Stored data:
···

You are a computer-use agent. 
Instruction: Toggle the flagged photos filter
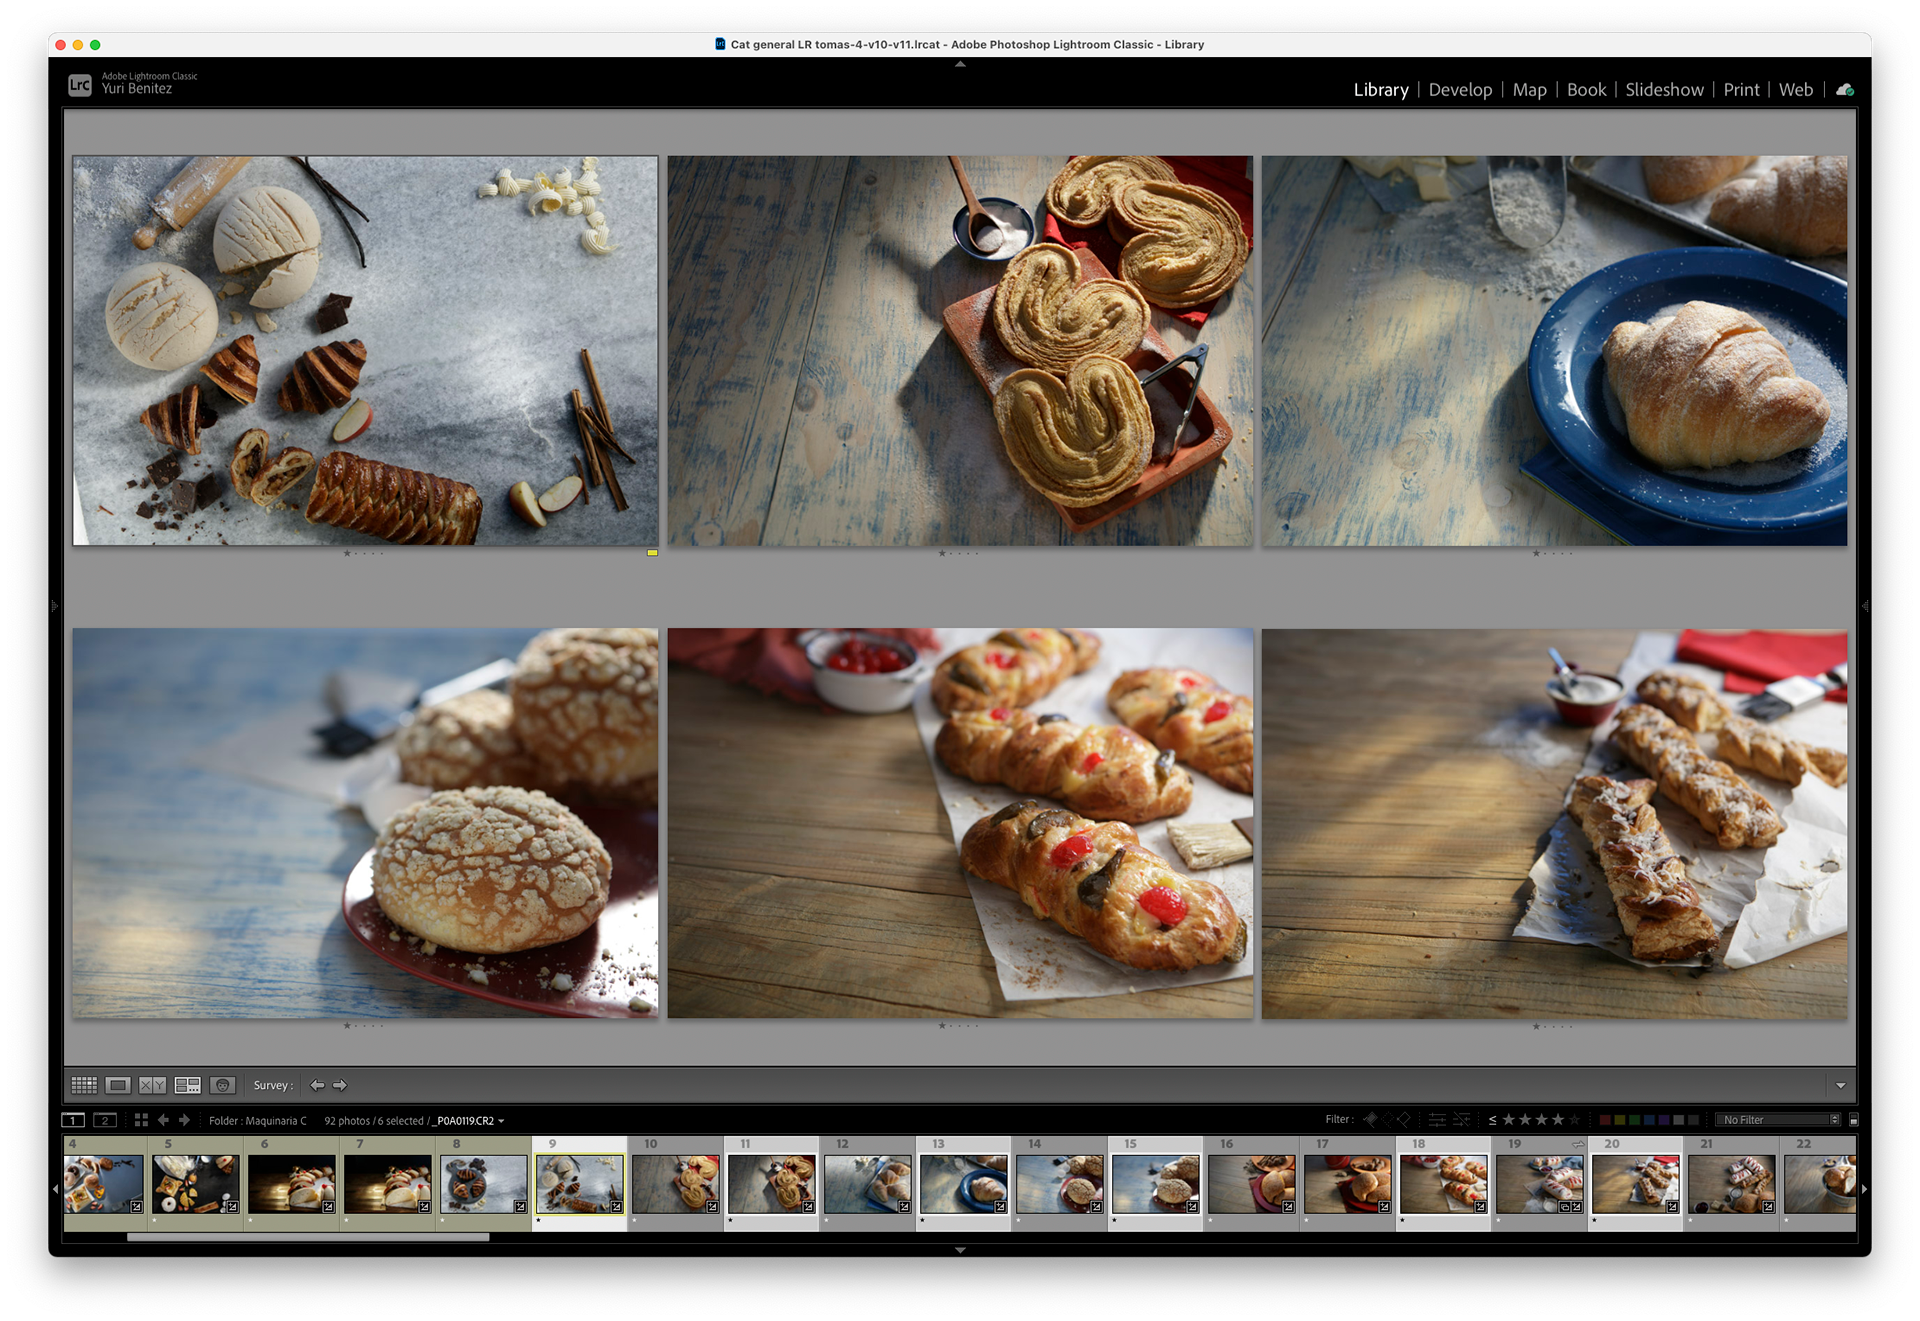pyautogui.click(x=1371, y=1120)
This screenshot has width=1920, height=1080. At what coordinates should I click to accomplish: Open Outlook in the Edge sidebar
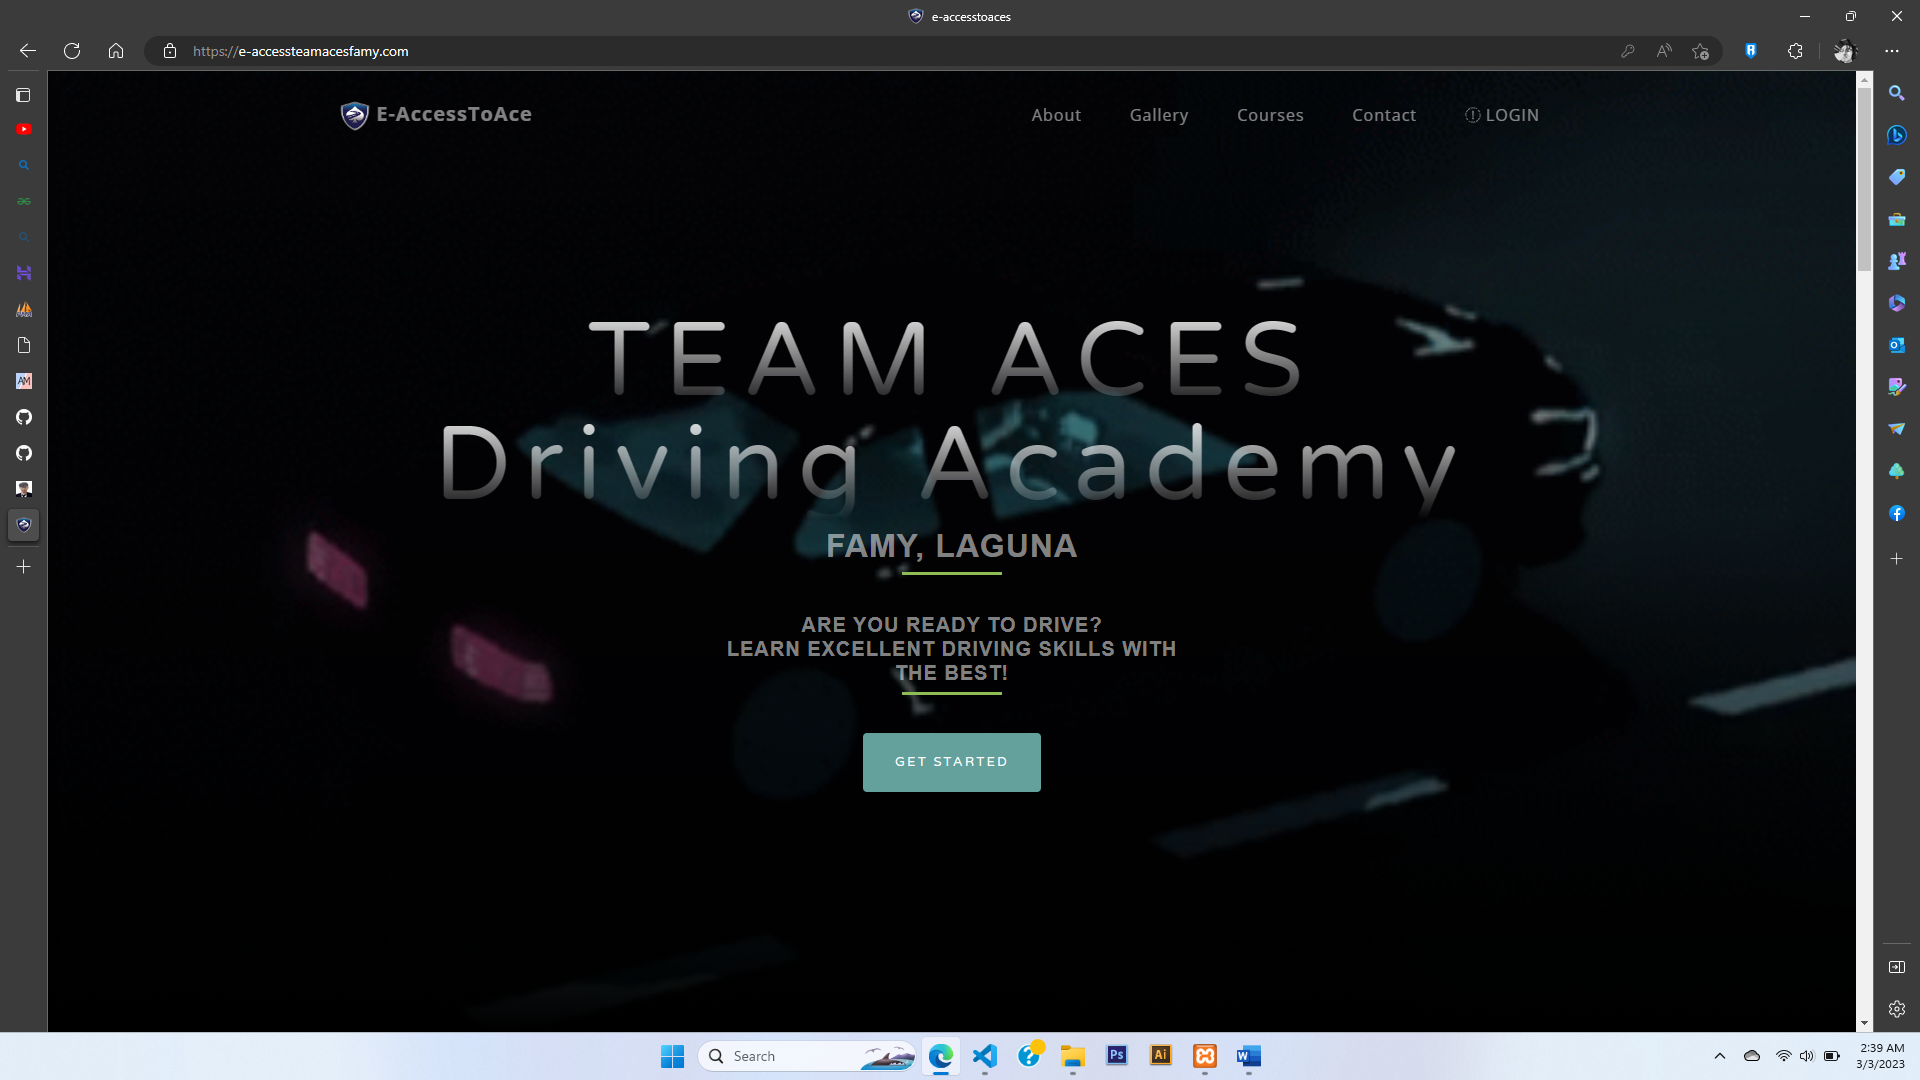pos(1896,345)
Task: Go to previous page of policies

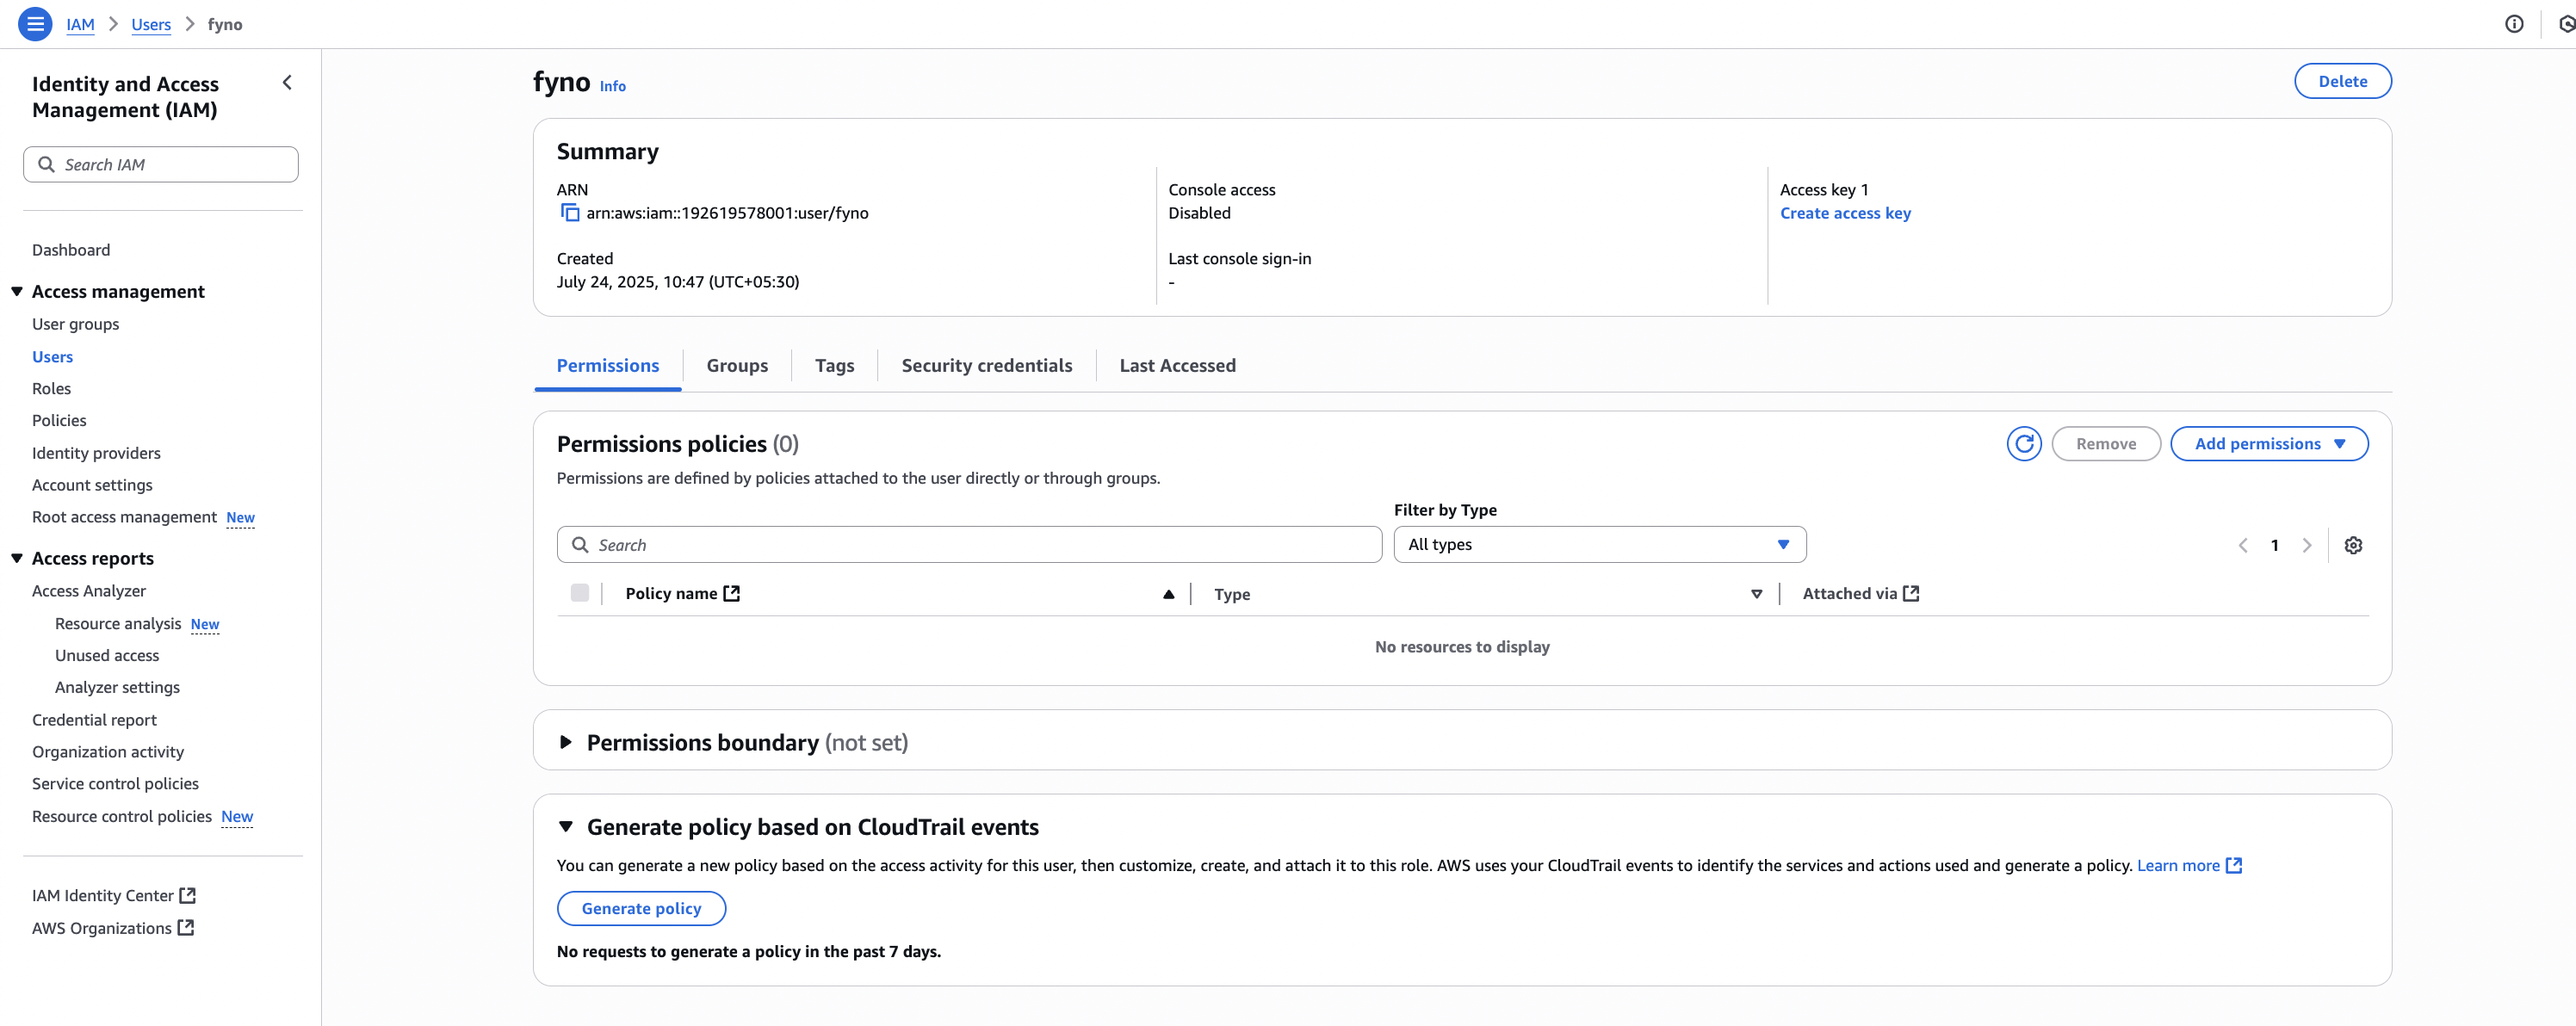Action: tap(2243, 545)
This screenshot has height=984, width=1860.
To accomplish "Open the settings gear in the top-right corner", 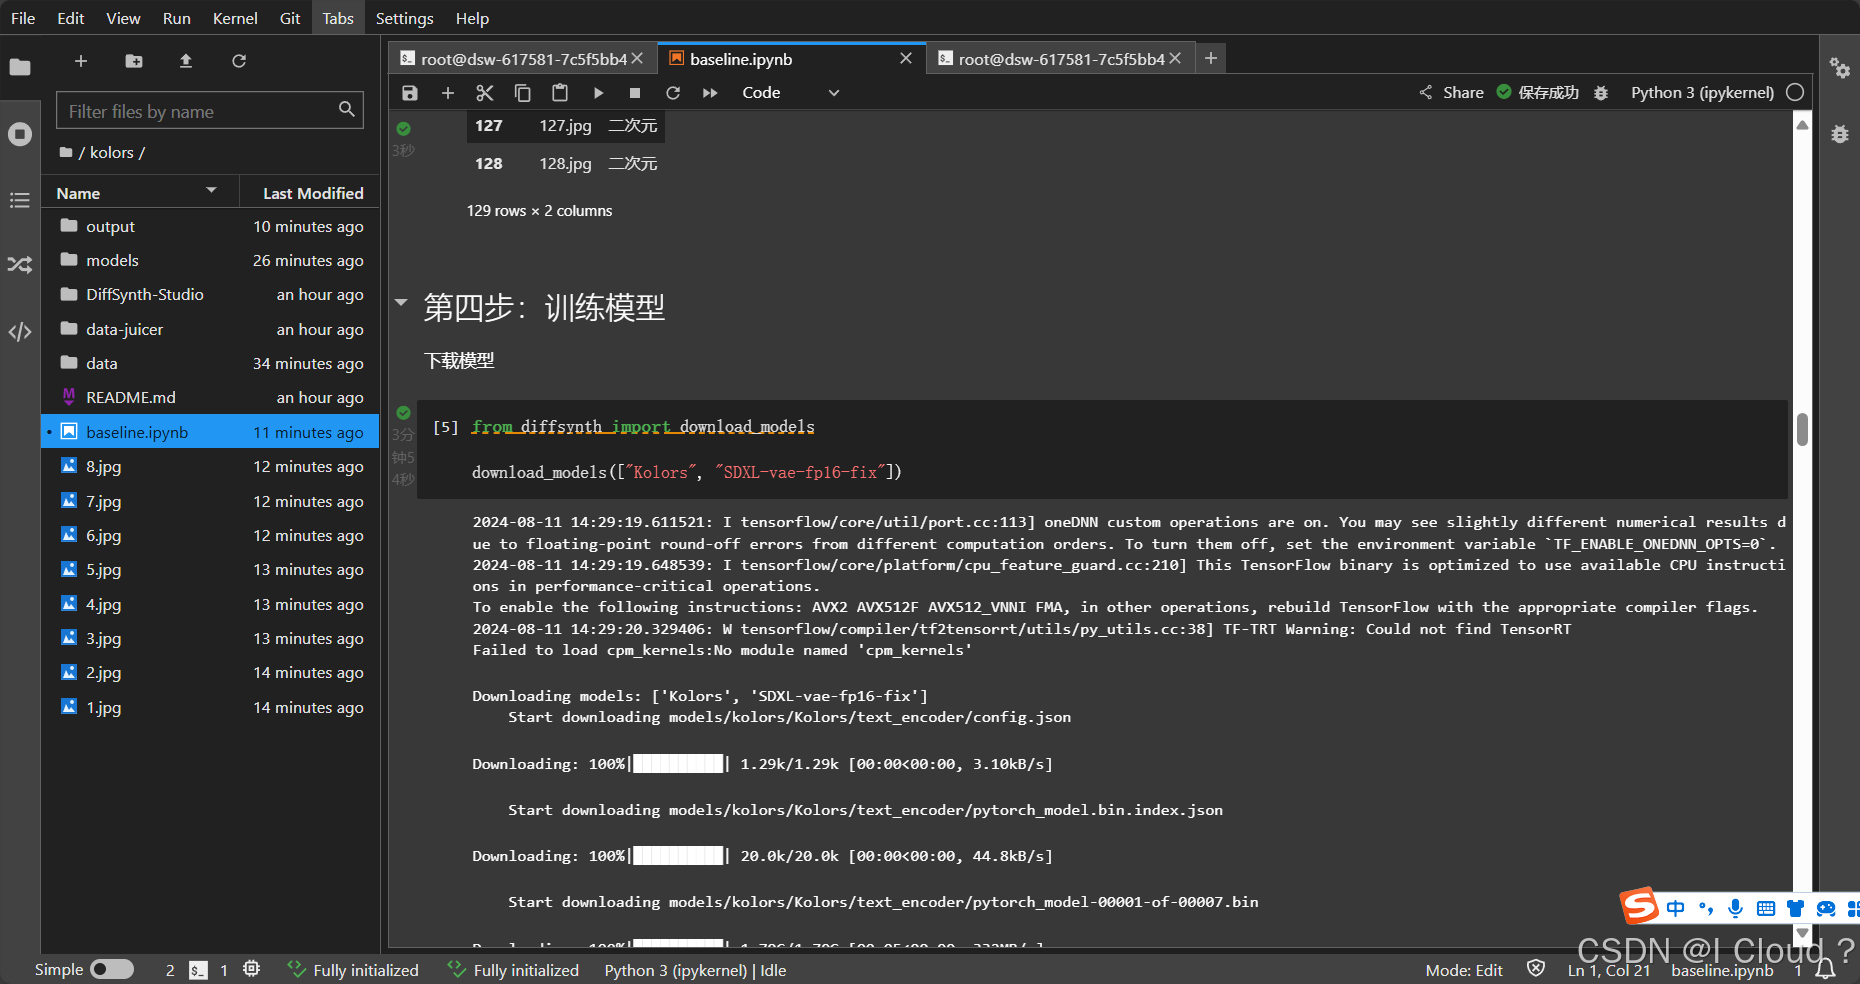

···

_PROBLEM DESCRIPTION_: Please reproduce the entries above exactly, omitting every picture.

_COMPLETED EXERCISE_:
You are a computer-use agent. 
Instruction: Toggle the flagged photos filter
pyautogui.click(x=1371, y=1120)
This screenshot has width=1920, height=1080. At what coordinates should I click to accomplish: Open Outlook in the Edge sidebar
pos(1896,345)
Task: Go to previous page of policies

Action: tap(2243, 545)
This screenshot has height=984, width=1860.
To accomplish "Open the settings gear in the top-right corner", 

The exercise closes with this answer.